Your instructions: Give again, word for word, each line below starting at the one that contains "Toggle line wrap" and ending at the one that contains "You are a computer-use agent. This".

Collected data entries:
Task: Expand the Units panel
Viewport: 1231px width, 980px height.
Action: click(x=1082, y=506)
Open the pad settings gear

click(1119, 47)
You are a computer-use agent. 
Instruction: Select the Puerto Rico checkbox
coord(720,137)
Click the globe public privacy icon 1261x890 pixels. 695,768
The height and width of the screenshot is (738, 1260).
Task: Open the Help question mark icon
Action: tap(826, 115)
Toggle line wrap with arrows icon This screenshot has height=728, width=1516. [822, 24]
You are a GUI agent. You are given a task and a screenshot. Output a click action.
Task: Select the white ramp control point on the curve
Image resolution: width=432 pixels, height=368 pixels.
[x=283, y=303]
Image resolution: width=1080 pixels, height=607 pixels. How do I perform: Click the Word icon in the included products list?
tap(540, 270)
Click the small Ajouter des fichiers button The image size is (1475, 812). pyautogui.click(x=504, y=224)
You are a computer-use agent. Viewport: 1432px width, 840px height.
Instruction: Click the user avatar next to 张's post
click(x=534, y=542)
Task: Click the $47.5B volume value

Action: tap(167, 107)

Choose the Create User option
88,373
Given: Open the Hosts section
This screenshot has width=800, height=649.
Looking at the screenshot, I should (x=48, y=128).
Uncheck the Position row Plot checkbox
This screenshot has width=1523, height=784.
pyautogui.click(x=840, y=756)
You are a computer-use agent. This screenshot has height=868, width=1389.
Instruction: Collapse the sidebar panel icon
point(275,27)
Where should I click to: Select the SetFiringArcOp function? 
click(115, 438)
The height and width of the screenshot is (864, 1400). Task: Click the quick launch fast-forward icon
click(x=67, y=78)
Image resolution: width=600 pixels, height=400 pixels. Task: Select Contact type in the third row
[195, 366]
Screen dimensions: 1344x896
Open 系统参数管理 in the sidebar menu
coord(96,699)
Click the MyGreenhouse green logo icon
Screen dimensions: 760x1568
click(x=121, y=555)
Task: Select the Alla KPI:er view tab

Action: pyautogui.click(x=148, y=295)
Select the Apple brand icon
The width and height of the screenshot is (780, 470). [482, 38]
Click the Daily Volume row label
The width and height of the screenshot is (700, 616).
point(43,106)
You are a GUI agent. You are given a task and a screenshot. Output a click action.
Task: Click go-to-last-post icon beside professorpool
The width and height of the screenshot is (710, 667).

Result of this exercise:
Toggle line wrap with arrows icon This screenshot has height=728, width=1516. [822, 24]
You are a GUI agent. You are given a task and a screenshot. Output a click action.
Task: Select the white ramp control point on the curve
Image resolution: width=432 pixels, height=368 pixels.
[x=283, y=303]
Image resolution: width=1080 pixels, height=607 pixels. How do I perform: Click the Word icon in the included products list?
tap(540, 270)
Click the small Ajouter des fichiers button The image size is (1475, 812). pyautogui.click(x=504, y=224)
You are a computer-use agent. Viewport: 1432px width, 840px height.
Instruction: Click the user avatar next to 张's post
click(x=534, y=542)
Task: Click the $47.5B volume value

Action: tap(167, 107)

Choose the Create User option
88,373
Given: Open the Hosts section
This screenshot has width=800, height=649.
Looking at the screenshot, I should (x=48, y=128).
Uncheck the Position row Plot checkbox
This screenshot has width=1523, height=784.
pyautogui.click(x=840, y=756)
You are a computer-use agent. This screenshot has height=868, width=1389.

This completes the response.